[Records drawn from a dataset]
_ _ _ _ _ _ _
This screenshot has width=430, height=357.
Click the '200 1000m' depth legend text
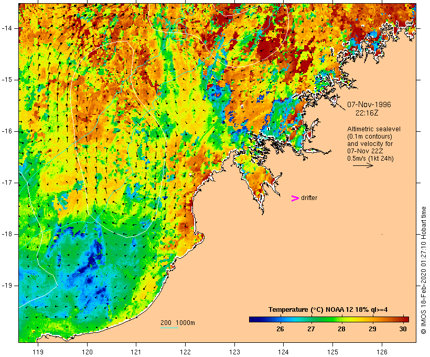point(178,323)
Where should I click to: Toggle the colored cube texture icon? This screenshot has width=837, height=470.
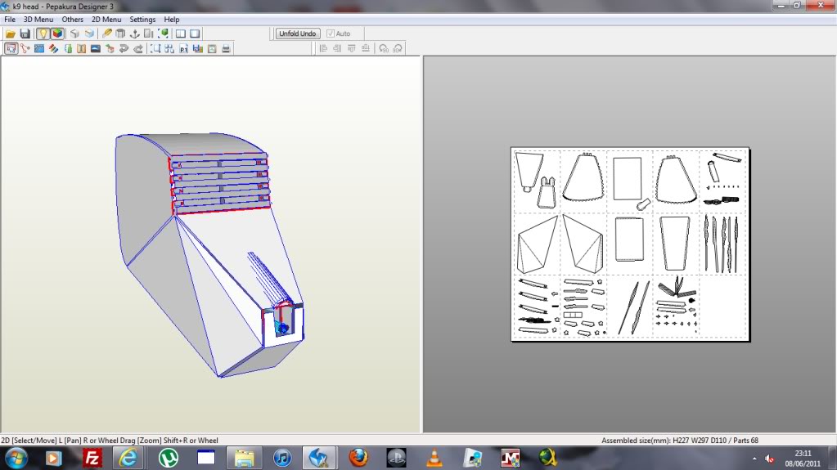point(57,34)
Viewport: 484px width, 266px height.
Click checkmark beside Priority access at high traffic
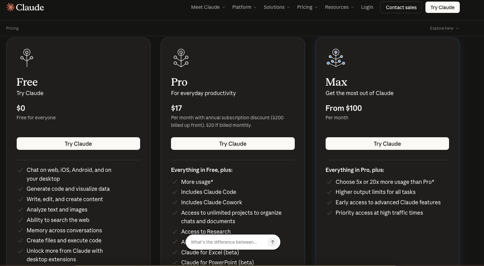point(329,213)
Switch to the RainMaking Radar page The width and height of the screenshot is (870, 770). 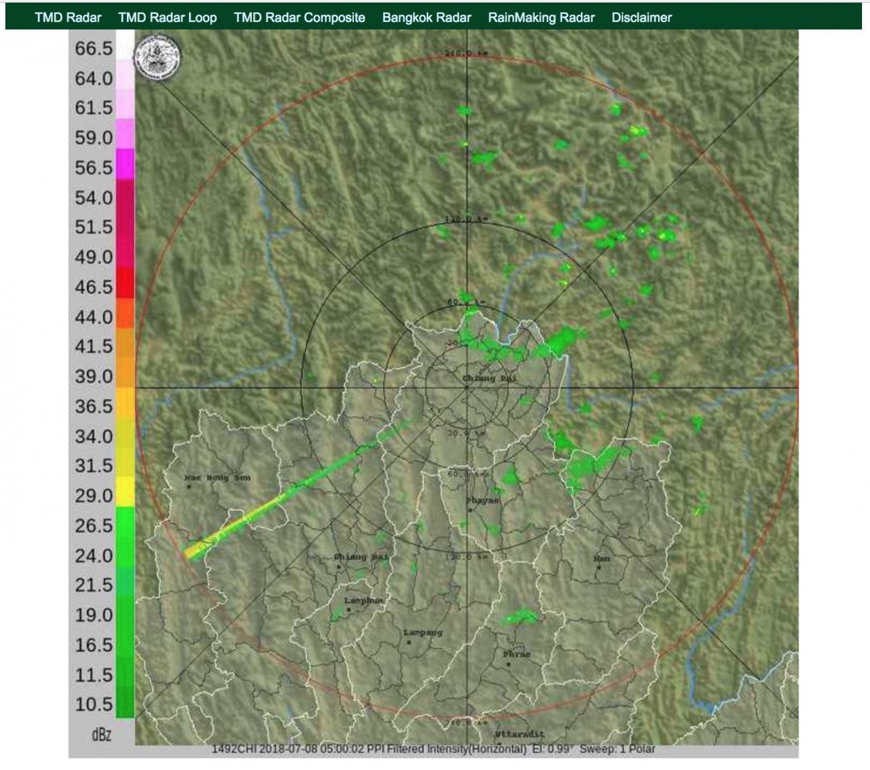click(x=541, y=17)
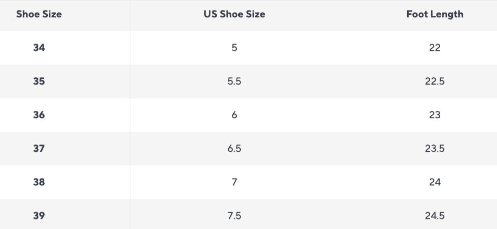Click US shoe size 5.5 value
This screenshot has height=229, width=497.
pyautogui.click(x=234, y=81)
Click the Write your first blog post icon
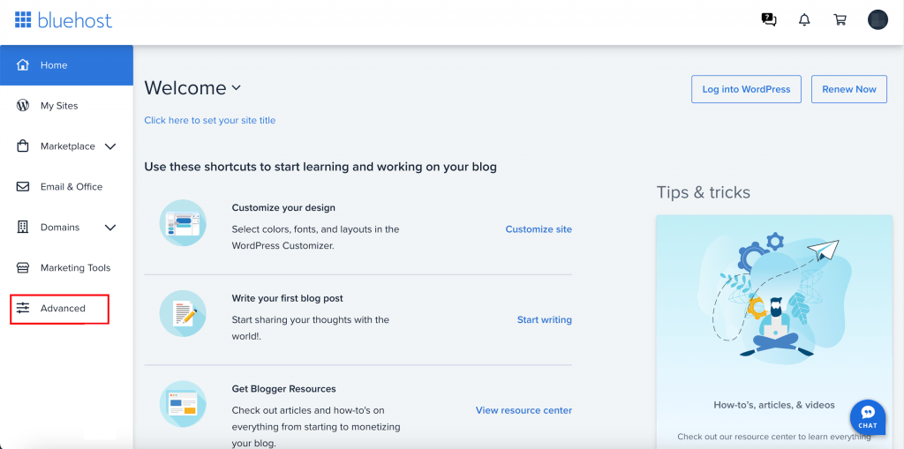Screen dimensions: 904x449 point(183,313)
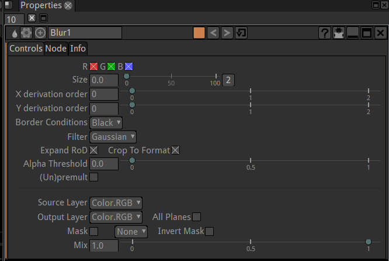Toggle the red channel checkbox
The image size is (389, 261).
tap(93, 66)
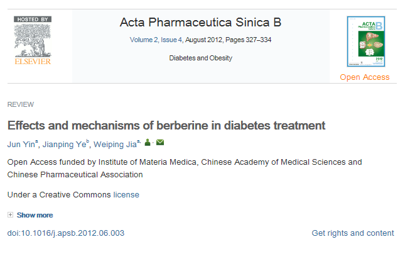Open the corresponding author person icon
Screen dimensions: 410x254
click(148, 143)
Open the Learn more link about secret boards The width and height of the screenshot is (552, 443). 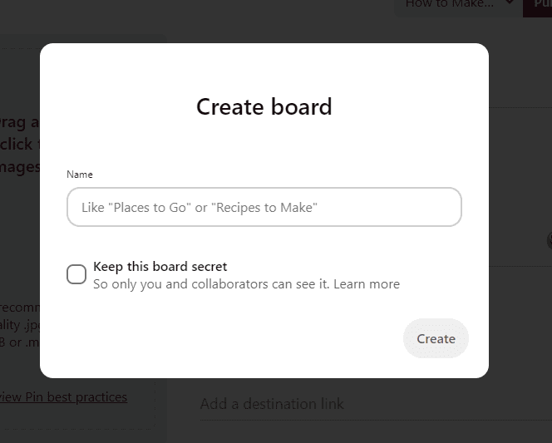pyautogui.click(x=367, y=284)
_ _ _ _ _ _ _
** Exercise objective **
Only the lines from the first line of the data above through the line with "Viewport: 484px width, 266px height." should appear in the answer, retyped exactly, with every picture left out.

** Exercise response **
This screenshot has width=430, height=357.
Click the '200 1000m' depth legend text
point(178,323)
Where should I click to: Toggle the colored cube texture icon? This screenshot has width=837, height=470.
point(57,34)
Viewport: 484px width, 266px height.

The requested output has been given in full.